INTERVIEW&COLUMN
2018.01.29
映画「嘘を愛する女」対談インタビュー 〜俳優のスキルを高めるには?〜 後編
—「結局自分で模索するしかない」—
中江:お二人は、どうやって芝居のスキルをあげていったんですか?
延増:まずオーディションですかね。オーディションと、ワークショップ。
他の人の演技を見るのが私に取ってはすごく勉強になります。
はじめて会う監督に言われることを、自分がどう思うのか、どう表現するのかをその場で出さなきゃいけない状況を何度も繰り返していくうちに、自分の中の引き出しが増えたと思います。
中江:オーディションって、CMだと2~3分で終わるじゃないですか。そこの中でも得るものはあるの?
延増:あります!わたしはあります。
中江:監督が「この人じゃねえ」っていうのが顔に出てる時もありますよね?
延増:あります。あと、一切こっちの方見ないとかあるので。じゃあ何で呼ぶんだよって思ってしまったりするので。

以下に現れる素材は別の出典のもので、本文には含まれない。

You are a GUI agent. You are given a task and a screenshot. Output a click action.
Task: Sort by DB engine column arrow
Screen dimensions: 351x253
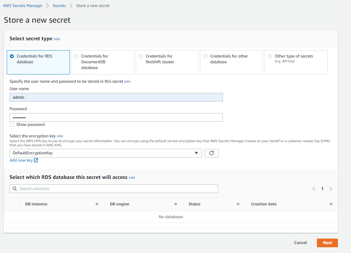pyautogui.click(x=176, y=204)
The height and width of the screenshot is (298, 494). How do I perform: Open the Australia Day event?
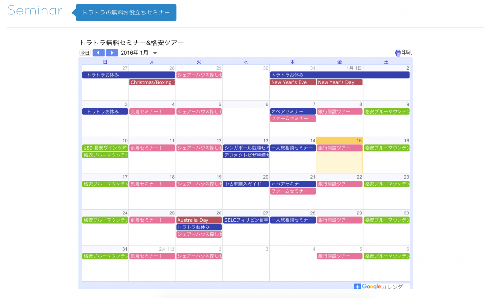[199, 219]
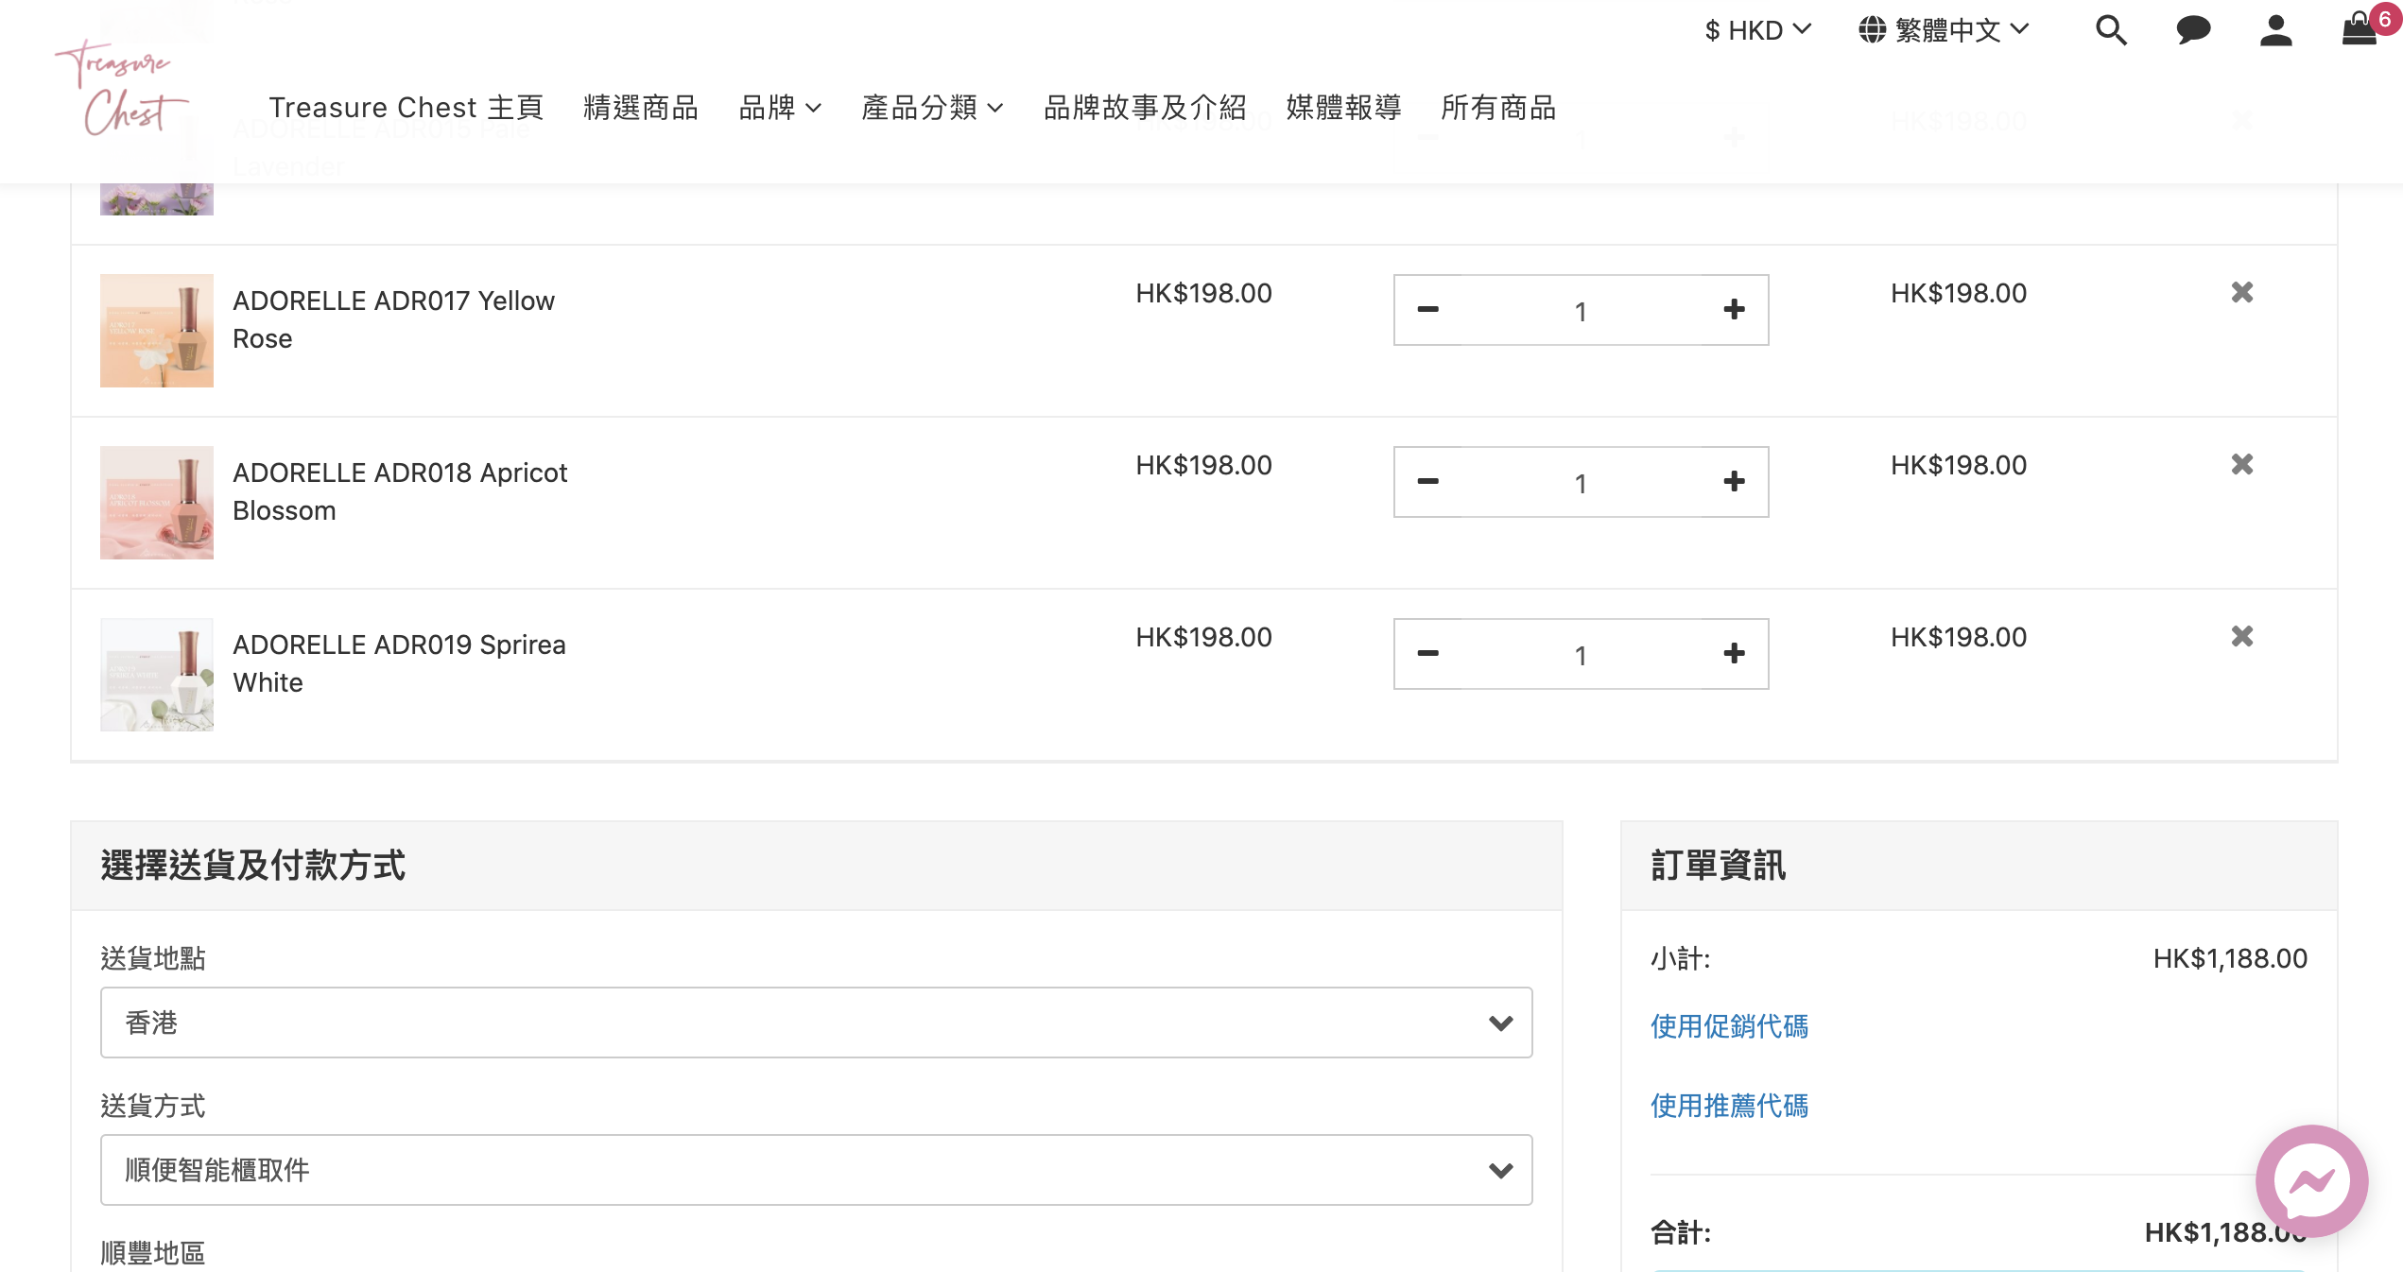Increase quantity of ADR019 Sprirea White
The image size is (2403, 1272).
coord(1734,654)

とりあえず一目でもこの人を振り向かせてやるっていうくらいのでっかい声をただ単に出すとか。負けねえぞ!のテンションでいきます。
田中:すごいな。おれ、すり寄っちゃうわ(笑)
延増:でも、基本的にスキルアップする可能性が秘められている場所は現場、本番にしかないと思っています。
そこで出会う方々や言葉たち、気づき感じることが全てだと思います。
舞台や、現場から少し離れてしまっている現在の私にとってはオーディションやワークショップが身近な現場なのですが。
中江:田中さんは俳優座で教わったんですか?
田中:俳優座で習った事でまだ覚えている事はあんまりないです(笑)
演技を教える専門家というより劇団内の時間がある人が教育してたと思います当時は。
覚えているのは「みんなで湯豆腐になりましょう、グツグツグツ」みたいなトレーニングをやりました(笑)
中江:それ、意味なさそうですね。
田中:でも芝居をどうやるのかっていうのは結局自分で探すしかなくって。
俳優座の研究生は、「発表会」ってのが年に2回あって、それが、人前に出るチャンスなんです。
誰かに教えられたのじゃなくて、人前で自分がやることで、上手くやれたかの判断をしていきましたね。
中江:それは誰かから評価を受けるんじゃ無くて、「今日は上手く言ったぞ」って自分で思うんですか?
田中:思います。それと周りの反応を一致させてくんですよ。自分が良くても周りがダメって言ってる時は、よくないんですよ。
本番をやって、お客さんの反応が良い、演出家の反応が良い、自分も良い、その時がいい時なんだって、上手くいった時なんだって。
それを積み重ねてきました。
中江:田中さんは現在、芝居を教えたりもしますよね?
田中:教える上で下手こと言えないんで、今更ここに来て、アメリカの俳優がどうやってるかっていうのを勉強する機会があって。
まあそれは20年芝居をやってきた中で実感したと事とほぼ同じだったんですけど。もっと早い時に学んでおけば良かったって思いました。
中江:その勉強ってのは本で?
田中:本だったり、別の人のやり方を見に行ったり。アメリカではちゃんと芝居の共通言語が合って、割と理論化されているんです。
日本だといろんな種類の人がいて、いろんなこと言うし。
中江:日本でちゃんと教科書的になってない?俳優座ですらなってない?
田中:なってないです。僕はあとから自分で学びましたら。
中江:俳優座でなってないなら、日本ではなってないですね。